• **Activity**
Print, exactly as they appear in the listing below, the lines from the line with "Accueil (18, 34)" to the line with "Форма (431, 500)", with both end lines kept.

• **Excerpted records**

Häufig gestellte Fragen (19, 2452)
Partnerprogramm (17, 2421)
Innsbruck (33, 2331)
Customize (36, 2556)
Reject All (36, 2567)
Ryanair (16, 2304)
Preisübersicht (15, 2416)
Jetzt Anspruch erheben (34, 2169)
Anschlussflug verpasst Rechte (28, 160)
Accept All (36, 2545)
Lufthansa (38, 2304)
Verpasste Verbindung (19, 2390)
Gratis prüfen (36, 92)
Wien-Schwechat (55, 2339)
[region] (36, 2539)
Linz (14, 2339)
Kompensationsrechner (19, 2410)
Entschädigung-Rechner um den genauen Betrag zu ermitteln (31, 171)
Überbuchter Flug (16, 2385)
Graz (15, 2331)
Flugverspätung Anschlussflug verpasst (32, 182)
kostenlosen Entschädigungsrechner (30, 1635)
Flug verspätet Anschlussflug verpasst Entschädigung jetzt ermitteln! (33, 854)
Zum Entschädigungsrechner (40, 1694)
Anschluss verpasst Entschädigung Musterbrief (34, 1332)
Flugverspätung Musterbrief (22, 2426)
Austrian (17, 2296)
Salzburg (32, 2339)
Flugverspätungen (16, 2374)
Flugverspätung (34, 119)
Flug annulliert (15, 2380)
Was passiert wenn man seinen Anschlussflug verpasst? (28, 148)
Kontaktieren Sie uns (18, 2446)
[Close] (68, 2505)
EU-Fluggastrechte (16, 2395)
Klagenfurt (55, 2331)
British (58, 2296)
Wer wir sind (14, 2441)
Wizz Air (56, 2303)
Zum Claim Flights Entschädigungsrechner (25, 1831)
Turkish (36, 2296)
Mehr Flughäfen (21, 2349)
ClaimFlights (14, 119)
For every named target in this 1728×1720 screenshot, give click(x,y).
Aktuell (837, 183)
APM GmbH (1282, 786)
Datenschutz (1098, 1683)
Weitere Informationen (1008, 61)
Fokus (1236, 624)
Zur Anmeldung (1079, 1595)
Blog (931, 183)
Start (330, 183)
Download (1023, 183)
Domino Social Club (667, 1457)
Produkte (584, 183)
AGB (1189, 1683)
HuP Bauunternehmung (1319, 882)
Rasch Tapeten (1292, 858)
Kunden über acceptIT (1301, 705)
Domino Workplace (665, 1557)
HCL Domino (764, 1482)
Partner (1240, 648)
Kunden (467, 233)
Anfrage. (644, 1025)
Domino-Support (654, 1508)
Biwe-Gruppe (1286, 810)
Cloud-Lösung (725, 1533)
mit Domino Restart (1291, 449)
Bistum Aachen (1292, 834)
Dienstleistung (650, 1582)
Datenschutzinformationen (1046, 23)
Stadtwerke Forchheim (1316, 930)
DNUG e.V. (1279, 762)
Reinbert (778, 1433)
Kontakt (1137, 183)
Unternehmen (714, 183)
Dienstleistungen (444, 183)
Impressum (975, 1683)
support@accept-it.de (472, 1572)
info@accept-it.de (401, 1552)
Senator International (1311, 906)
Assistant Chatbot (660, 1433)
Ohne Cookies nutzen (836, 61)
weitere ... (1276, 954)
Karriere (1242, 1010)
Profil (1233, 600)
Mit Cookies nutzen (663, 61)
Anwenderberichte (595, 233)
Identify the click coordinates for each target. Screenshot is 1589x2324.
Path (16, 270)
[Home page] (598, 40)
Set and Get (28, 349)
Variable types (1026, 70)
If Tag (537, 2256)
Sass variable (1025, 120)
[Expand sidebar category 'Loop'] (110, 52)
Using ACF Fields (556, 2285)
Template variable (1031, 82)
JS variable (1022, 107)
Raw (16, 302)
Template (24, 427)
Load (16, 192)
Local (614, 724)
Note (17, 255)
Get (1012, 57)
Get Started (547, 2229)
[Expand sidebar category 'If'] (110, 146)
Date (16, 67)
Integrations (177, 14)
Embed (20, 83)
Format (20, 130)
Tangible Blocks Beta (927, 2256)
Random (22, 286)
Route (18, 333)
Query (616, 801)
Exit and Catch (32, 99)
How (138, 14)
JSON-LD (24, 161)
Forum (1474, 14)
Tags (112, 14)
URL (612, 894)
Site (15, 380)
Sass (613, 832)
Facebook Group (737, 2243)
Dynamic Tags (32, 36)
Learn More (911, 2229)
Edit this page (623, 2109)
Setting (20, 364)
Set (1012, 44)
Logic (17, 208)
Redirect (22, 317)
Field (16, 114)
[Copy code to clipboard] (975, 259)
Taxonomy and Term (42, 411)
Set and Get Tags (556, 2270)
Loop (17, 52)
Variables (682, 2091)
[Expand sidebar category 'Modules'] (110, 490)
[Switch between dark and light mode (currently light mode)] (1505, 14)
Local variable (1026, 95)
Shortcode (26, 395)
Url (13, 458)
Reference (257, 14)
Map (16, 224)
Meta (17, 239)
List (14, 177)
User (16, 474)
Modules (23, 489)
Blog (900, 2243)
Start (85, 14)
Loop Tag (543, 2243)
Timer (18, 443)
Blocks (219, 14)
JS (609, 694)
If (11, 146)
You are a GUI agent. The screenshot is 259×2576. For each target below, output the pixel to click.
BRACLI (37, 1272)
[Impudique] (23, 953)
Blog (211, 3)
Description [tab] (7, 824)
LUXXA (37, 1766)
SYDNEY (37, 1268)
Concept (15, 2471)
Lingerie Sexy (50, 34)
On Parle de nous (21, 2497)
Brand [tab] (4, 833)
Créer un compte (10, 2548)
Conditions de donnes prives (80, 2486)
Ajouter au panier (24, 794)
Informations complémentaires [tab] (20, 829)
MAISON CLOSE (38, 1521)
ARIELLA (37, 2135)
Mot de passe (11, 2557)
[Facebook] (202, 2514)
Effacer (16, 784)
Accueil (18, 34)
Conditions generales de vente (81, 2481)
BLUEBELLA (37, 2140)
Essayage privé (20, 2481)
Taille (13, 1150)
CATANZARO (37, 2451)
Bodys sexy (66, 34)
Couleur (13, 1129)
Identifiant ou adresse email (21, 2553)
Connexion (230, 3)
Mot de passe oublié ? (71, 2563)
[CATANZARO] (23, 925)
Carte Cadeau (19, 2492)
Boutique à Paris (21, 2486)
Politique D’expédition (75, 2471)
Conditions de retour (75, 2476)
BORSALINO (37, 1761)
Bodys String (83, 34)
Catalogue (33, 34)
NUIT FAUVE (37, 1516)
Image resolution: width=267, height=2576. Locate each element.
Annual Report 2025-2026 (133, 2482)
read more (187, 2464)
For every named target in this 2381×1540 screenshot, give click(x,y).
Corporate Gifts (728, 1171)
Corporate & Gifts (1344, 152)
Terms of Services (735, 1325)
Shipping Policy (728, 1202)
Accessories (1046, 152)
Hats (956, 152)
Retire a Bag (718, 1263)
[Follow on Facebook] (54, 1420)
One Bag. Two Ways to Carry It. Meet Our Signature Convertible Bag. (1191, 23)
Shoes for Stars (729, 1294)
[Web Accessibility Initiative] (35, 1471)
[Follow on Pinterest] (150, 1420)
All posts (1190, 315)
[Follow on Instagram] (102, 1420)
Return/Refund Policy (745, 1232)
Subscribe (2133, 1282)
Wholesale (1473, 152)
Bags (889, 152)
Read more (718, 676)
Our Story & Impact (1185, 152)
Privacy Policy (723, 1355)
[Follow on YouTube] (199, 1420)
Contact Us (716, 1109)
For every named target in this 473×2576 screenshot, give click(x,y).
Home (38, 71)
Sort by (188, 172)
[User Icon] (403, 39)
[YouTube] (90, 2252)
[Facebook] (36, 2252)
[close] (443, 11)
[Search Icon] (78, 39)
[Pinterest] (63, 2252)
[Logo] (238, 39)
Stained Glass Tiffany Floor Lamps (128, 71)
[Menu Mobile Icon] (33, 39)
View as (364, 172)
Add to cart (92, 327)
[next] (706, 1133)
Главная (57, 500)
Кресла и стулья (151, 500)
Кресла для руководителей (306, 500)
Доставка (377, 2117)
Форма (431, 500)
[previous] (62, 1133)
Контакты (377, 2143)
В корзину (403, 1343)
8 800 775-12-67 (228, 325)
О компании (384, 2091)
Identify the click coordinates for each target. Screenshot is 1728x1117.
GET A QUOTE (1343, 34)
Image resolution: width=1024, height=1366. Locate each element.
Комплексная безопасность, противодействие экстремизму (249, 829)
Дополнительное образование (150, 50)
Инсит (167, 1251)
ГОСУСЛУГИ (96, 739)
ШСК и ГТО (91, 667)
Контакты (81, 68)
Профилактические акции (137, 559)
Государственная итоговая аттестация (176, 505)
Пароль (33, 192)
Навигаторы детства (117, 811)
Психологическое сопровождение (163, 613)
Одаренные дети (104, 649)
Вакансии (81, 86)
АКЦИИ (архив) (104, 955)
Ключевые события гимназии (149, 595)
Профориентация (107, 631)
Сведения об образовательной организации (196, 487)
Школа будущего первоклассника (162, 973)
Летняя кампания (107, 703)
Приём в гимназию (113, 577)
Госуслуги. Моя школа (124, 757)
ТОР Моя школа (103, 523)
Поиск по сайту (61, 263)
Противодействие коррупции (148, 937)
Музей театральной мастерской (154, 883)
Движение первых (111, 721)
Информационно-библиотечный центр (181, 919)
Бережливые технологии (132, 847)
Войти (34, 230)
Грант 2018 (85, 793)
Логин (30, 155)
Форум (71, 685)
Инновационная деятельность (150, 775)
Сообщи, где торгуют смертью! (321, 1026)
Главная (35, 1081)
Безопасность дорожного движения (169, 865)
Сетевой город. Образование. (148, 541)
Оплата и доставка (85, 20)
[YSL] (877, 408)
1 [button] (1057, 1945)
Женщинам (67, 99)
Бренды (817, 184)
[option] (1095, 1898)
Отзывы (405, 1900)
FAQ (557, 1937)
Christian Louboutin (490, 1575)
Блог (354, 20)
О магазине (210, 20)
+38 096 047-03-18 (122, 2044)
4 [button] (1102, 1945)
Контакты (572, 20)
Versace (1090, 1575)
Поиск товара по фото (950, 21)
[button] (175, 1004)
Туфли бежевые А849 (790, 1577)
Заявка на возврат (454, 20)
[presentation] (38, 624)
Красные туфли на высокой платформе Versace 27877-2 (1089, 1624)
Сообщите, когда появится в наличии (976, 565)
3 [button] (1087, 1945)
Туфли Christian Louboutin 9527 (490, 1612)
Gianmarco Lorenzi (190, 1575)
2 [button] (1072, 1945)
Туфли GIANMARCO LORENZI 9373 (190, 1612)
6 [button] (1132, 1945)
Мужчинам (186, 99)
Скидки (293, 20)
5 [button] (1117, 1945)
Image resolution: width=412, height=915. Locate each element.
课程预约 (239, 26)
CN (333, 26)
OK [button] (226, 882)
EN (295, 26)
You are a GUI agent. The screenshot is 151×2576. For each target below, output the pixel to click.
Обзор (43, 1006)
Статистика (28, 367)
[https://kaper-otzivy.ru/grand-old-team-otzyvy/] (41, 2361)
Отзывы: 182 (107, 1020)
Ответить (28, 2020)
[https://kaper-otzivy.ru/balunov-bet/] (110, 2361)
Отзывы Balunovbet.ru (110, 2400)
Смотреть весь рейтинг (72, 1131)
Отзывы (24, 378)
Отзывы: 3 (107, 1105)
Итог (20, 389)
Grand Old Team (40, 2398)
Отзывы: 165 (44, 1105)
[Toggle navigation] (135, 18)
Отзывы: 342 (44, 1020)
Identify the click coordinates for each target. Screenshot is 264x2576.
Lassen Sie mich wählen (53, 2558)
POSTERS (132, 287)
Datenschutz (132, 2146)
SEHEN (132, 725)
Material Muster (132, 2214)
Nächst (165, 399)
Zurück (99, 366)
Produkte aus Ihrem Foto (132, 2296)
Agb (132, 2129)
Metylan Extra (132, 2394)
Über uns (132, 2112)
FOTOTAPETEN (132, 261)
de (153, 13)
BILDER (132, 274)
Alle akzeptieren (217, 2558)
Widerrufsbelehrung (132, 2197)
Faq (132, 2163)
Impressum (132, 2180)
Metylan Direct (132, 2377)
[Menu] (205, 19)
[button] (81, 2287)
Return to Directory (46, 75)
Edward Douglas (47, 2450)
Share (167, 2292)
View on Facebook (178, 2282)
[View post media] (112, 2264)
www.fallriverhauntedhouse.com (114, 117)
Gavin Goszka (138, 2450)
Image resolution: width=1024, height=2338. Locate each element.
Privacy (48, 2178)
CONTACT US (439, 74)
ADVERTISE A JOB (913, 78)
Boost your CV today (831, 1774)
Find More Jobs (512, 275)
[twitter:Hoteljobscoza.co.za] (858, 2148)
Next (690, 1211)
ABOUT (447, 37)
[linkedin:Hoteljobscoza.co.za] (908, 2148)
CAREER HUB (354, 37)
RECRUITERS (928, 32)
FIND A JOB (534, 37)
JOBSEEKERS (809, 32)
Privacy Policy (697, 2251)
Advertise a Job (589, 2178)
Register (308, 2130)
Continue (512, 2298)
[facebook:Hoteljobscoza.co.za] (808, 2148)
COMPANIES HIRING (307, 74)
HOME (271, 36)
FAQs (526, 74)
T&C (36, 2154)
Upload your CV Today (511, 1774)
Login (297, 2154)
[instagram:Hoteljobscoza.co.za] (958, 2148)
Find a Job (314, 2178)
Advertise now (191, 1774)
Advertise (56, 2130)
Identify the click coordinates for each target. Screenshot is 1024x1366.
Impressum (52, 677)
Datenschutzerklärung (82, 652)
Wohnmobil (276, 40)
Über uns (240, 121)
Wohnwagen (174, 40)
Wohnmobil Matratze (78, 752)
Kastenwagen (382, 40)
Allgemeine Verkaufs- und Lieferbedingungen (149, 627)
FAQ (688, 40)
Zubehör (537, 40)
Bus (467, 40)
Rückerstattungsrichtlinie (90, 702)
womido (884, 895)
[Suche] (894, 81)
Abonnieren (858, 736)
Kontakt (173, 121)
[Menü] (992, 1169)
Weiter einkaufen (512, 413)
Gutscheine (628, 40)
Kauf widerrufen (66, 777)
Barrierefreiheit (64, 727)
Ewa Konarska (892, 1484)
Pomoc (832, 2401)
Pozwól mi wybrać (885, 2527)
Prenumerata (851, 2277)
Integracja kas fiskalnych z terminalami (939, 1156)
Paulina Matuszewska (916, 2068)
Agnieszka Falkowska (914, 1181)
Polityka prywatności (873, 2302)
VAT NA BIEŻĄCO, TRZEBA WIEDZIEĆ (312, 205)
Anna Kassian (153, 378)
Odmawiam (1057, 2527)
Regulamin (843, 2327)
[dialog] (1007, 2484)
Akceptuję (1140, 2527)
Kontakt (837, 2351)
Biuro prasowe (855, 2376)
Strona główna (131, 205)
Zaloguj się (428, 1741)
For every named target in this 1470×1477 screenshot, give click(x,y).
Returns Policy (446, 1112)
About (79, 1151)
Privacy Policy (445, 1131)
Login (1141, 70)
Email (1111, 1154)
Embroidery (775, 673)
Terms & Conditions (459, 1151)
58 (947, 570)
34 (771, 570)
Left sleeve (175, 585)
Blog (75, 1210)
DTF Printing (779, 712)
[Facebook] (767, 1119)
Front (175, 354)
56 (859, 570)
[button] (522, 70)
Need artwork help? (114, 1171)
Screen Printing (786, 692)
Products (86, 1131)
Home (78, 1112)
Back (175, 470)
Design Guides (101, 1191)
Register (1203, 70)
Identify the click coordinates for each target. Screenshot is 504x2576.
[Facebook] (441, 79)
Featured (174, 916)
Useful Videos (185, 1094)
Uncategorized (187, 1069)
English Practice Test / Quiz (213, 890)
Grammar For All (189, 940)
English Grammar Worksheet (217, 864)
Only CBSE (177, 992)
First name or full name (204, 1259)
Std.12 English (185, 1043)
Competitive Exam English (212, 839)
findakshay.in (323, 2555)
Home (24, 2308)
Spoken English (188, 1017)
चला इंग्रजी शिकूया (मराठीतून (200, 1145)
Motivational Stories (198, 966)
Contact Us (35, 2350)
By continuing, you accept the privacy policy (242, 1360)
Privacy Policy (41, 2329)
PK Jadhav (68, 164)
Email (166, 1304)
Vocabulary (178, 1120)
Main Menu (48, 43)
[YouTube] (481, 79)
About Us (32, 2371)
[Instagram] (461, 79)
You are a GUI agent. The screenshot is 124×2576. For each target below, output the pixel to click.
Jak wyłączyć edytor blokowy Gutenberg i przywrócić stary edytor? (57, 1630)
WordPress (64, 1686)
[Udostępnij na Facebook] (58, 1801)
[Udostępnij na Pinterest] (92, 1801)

• **The completed task**
Accueil (18, 34)
Conditions generales de vente (81, 2481)
BLUEBELLA (37, 2140)
Essayage privé (20, 2481)
Taille (13, 1150)
CATANZARO (37, 2451)
Bodys sexy (66, 34)
Couleur (13, 1129)
Identifiant ou adresse email (21, 2553)
Connexion (230, 3)
Mot de passe oublié ? (71, 2563)
[CATANZARO] (23, 925)
Carte Cadeau (19, 2492)
Boutique à Paris (21, 2486)
Politique D’expédition (75, 2471)
Conditions de retour (75, 2476)
BORSALINO (37, 1761)
Bodys String (83, 34)
Catalogue (33, 34)
NUIT FAUVE (37, 1516)
Image resolution: width=267, height=2576. Locate each element.
Annual Report 2025-2026 (133, 2482)
read more (187, 2464)
For every named target in this 2381×1540 screenshot, give click(x,y).
Corporate Gifts (728, 1171)
Corporate & Gifts (1344, 152)
Terms of Services (735, 1325)
Shipping Policy (728, 1202)
Accessories (1046, 152)
Hats (956, 152)
Retire a Bag (718, 1263)
[Follow on Facebook] (54, 1420)
One Bag. Two Ways to Carry It. Meet Our Signature Convertible Bag. (1191, 23)
Shoes for Stars (729, 1294)
[Web Accessibility Initiative] (35, 1471)
[Follow on Pinterest] (150, 1420)
All posts (1190, 315)
[Follow on Instagram] (102, 1420)
Return/Refund Policy (745, 1232)
Subscribe (2133, 1282)
Wholesale (1473, 152)
Bags (889, 152)
Read more (718, 676)
Our Story & Impact (1185, 152)
Privacy Policy (723, 1355)
[Follow on YouTube] (199, 1420)
Contact Us (716, 1109)
For every named target in this 473×2576 screenshot, give click(x,y).
Home (38, 71)
Sort by (188, 172)
[User Icon] (403, 39)
[YouTube] (90, 2252)
[Facebook] (36, 2252)
[close] (443, 11)
[Search Icon] (78, 39)
[Pinterest] (63, 2252)
[Logo] (238, 39)
Stained Glass Tiffany Floor Lamps (128, 71)
[Menu Mobile Icon] (33, 39)
View as (364, 172)
Add to cart (92, 327)
[next] (706, 1133)
Главная (57, 500)
Кресла и стулья (151, 500)
Кресла для руководителей (306, 500)
Доставка (377, 2117)
Форма (431, 500)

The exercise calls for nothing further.